READING PASSAGE:
Pediatric Asthma Program Receives Grant and National Award

CAPE GIRARDEAU, Mo.,

Oct. 24, 2007 – The U.S. Environmental Protection Agency Region 7 has awarded the Missouri Research Corporation funding of $25,866 on behalf of Southeast Missouri State University’s Center for Environmental Analysis (CEA) to continue implementing an innovative pediatric asthma program in southeast Missouri. 

Officials with the Center for Environmental Analysis say the pediatric asthma program, to date, has shown reduced health care costs of about $500,000 for insured families of pediatric patients. 

Because of the Pediatric Asthma Program’s outstanding achievements, the U.S. Environmental Protection Agency Indoor Environments Division has presented it with its “Communities in Action for Asthma-Friendly Environments” National Exemplary Award. Missouri Research Corporation nominated the program for the honor.

The Pediatric Asthma Program examines the effects of indoor air quality and in-home conditions and behaviors that affect the onset of asthma symptoms. 

“The Center has formed a patient referral network with area public health departments, school nurses, hospital respiratory therapists, hospital pediatricians and rural clinics,” said Dr. John Kraemer, director of the Center for Environmental Analysis. 

The free and confidential asthma education program is continuing through 2008, and Kraemer says he encourages pediatric asthma patients in the region to participate. 

The program has had successful outcomes to date demonstrated by improved patient/patient family knowledge about asthma triggers, improved health care provider knowledge, improved indoor air quality and behaviors within the home.  There also has been a reduction in care usage for asthma-related emergency situations. 

“For our patients, education is key for managing this disease. Learning the different types of environmental triggers that can cause the onset of asthma will help patients and families live with this disease,” said Heather Duschell, assistant with the Center for Environmental Analysis Research.

TASKS TO CARRY OUT:
**1.** Translate this sentence from the asthma program article into Spanish: "The Pediatric Asthma Program examines the effects of indoor air quality and in-home conditions and behaviors that affect the onset of asthma symptoms."
**2.** From the asthma program article, copy the passage from "Officials with the" up to and including "of pediatric patients." word for word.
Answer using only the asthma program article.

DATA EXTRACTS:
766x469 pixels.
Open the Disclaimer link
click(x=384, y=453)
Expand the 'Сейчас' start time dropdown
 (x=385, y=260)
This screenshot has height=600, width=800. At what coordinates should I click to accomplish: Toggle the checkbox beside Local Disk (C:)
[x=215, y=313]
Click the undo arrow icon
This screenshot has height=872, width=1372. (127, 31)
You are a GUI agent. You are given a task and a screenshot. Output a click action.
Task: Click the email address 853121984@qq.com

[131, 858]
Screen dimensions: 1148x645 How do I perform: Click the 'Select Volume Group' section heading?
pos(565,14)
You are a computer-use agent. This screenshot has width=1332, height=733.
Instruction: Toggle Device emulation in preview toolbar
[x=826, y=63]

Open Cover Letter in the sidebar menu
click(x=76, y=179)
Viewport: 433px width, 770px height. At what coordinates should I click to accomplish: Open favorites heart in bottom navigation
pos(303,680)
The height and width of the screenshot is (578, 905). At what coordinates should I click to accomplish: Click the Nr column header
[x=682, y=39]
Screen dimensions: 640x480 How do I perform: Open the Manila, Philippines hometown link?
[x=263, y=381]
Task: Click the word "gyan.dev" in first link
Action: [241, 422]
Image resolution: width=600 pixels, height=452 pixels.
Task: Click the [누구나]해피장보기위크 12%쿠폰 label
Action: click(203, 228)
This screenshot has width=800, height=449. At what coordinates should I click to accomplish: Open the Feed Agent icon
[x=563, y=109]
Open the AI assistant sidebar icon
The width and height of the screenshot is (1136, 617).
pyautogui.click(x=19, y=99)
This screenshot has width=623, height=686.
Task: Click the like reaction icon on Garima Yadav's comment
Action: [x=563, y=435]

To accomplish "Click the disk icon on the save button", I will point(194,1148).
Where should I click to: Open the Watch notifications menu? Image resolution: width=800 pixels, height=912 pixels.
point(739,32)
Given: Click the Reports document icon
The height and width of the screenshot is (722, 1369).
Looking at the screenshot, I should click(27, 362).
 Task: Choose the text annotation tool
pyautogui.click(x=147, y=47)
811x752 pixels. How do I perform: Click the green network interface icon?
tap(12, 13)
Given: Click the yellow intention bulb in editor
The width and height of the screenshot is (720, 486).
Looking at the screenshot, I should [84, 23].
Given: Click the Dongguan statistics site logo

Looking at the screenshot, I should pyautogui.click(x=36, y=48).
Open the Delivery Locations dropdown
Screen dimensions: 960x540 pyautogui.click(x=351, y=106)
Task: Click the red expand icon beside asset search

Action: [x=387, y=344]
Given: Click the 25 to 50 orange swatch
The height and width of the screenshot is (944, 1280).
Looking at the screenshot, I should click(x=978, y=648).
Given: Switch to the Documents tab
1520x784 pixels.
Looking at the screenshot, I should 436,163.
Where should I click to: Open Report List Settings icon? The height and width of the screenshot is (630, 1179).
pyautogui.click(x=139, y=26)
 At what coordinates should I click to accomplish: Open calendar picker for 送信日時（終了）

OUTPUTS IN ORDER:
**1.** El Programa de Asma Pediátrica examina los efectos de la calidad del aire interior y de las condiciones y comportamientos en el hogar que afectan la aparición de los síntomas del asma.

**2.**
Officials with the Center for Environmental Analysis say the pediatric asthma program, to date, has shown reduced health care costs of about $500,000 for insured families of pediatric patients.